The cases relied upon by appellant from other jurisdictions involved causes of action different from the potential defamation claim involved in this case. To the extent, however, that these cases stand for the proposition that termination of employment for exercising a general right to consult counsel with or without the intention of exploring a possible lawsuit against the employer that is not dependent upon the nature of the employer's conduct or the nature of the potential claim, they are not consistent with the law of Maryland.

JUDGMENT AFFIRMED; COSTS TO BE PAID BY APPELLANT.

NOTES

[1] Home Instead is a registered trade name held by Mascari II, Inc.

[2] The amended complaint also contained counts alleging defamation and tortious interference with economic interests. Appellant is not pursuing these claims on appeal.
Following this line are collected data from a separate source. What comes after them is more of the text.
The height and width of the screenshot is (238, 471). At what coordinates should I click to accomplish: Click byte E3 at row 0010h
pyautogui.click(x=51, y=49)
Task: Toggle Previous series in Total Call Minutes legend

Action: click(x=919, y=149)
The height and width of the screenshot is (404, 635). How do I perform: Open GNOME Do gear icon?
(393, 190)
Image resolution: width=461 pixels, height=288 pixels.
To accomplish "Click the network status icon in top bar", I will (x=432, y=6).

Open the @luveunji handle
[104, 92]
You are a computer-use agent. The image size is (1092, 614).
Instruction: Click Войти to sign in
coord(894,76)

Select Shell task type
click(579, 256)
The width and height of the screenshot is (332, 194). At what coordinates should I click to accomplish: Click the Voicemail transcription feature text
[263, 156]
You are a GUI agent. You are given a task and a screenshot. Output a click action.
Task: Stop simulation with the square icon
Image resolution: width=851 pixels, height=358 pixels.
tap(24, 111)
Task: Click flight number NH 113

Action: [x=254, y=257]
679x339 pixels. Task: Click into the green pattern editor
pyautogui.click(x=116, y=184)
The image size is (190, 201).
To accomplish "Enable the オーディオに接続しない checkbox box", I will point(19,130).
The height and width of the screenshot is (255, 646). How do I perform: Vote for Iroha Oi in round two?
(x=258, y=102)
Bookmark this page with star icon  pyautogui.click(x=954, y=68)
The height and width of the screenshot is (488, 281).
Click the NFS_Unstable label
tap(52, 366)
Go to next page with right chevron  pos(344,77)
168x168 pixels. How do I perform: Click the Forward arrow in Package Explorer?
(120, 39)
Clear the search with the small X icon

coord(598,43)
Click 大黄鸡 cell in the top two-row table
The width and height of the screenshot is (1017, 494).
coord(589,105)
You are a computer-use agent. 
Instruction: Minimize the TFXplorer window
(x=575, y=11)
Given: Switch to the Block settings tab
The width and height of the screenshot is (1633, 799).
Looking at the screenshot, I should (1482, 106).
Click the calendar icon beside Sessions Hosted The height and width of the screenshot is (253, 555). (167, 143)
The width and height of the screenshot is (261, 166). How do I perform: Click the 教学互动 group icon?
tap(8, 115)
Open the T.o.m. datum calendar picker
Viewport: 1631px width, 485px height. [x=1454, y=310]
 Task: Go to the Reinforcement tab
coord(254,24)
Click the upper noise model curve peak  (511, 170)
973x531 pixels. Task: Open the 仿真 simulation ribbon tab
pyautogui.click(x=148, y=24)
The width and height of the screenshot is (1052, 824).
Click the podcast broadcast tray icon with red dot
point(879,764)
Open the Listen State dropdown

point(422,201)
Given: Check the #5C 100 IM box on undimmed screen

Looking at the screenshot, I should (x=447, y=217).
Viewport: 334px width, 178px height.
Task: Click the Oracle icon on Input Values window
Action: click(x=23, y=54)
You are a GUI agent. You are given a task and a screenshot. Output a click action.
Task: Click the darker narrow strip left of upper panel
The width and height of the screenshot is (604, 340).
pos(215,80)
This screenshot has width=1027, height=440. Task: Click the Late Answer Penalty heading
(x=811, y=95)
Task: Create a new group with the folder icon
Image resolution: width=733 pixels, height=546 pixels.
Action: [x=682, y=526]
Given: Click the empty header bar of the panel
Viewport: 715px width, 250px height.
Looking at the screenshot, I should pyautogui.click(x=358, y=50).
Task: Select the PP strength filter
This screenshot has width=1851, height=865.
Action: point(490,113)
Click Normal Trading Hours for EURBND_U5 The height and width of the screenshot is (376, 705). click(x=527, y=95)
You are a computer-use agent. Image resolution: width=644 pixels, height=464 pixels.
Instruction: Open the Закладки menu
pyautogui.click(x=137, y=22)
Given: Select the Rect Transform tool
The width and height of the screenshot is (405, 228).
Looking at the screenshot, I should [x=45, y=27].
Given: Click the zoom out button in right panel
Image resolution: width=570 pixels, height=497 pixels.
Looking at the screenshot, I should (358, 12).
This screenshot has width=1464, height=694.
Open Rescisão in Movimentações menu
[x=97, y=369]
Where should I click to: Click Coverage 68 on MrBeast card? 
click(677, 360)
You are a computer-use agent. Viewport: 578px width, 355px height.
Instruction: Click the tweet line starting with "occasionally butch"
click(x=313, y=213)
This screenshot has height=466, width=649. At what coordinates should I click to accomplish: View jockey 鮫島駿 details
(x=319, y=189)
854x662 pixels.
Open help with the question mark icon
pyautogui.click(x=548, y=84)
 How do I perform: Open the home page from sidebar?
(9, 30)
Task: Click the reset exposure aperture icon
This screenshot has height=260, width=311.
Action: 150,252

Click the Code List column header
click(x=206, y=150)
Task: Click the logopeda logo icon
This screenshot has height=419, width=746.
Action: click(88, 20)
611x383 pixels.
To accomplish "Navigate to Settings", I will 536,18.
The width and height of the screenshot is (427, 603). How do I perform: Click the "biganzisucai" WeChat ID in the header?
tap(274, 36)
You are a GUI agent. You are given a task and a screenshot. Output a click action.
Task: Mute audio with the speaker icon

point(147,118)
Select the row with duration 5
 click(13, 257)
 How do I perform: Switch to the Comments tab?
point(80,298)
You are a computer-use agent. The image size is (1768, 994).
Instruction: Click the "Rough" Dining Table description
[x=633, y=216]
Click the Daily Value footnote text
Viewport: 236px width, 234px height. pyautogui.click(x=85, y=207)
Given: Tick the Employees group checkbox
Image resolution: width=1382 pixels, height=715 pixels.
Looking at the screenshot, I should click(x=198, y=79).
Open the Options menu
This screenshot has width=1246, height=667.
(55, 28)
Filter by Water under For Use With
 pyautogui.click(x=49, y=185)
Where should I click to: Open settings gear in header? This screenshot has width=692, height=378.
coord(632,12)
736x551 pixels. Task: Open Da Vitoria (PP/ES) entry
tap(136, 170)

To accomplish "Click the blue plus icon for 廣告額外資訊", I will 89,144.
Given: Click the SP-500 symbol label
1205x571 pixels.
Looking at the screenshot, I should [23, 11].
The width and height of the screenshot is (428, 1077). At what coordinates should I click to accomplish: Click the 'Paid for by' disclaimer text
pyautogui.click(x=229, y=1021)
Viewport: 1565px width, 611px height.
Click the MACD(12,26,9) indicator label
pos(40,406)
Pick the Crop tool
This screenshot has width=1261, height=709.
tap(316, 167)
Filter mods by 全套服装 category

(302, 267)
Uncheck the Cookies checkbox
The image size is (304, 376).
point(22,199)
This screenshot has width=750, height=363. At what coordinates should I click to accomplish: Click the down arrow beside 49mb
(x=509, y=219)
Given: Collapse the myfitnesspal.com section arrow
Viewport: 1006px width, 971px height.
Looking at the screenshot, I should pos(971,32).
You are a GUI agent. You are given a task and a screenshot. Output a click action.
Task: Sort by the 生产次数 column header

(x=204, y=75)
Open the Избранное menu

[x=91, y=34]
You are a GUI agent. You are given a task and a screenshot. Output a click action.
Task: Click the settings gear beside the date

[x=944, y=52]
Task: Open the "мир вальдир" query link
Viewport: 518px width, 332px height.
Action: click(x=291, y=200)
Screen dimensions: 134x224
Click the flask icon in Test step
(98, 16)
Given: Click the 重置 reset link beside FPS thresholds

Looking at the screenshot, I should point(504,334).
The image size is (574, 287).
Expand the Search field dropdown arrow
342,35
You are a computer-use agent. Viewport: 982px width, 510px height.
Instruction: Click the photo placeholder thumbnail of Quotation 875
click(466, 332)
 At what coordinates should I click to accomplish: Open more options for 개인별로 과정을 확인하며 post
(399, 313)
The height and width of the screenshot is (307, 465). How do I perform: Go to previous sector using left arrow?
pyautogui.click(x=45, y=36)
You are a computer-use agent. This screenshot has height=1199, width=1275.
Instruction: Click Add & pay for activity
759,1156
Julie Elseroad was not named as a defendant in the wrongful discharge count, and consequently, she is not a party to this appeal.

[3] Appellant's alleged mandate of public policy is broader than the constitutional right to counsel.

[4] Cf. Ewing v. Koppers Co., 312 Md. 45, 537 A.2d 1173 (1988) (where terminating an employee in retaliation for filing a worker's compensation claim is prohibited by statute, a suit for wrongful discharge will lie when an employee is discharged solely for that reason).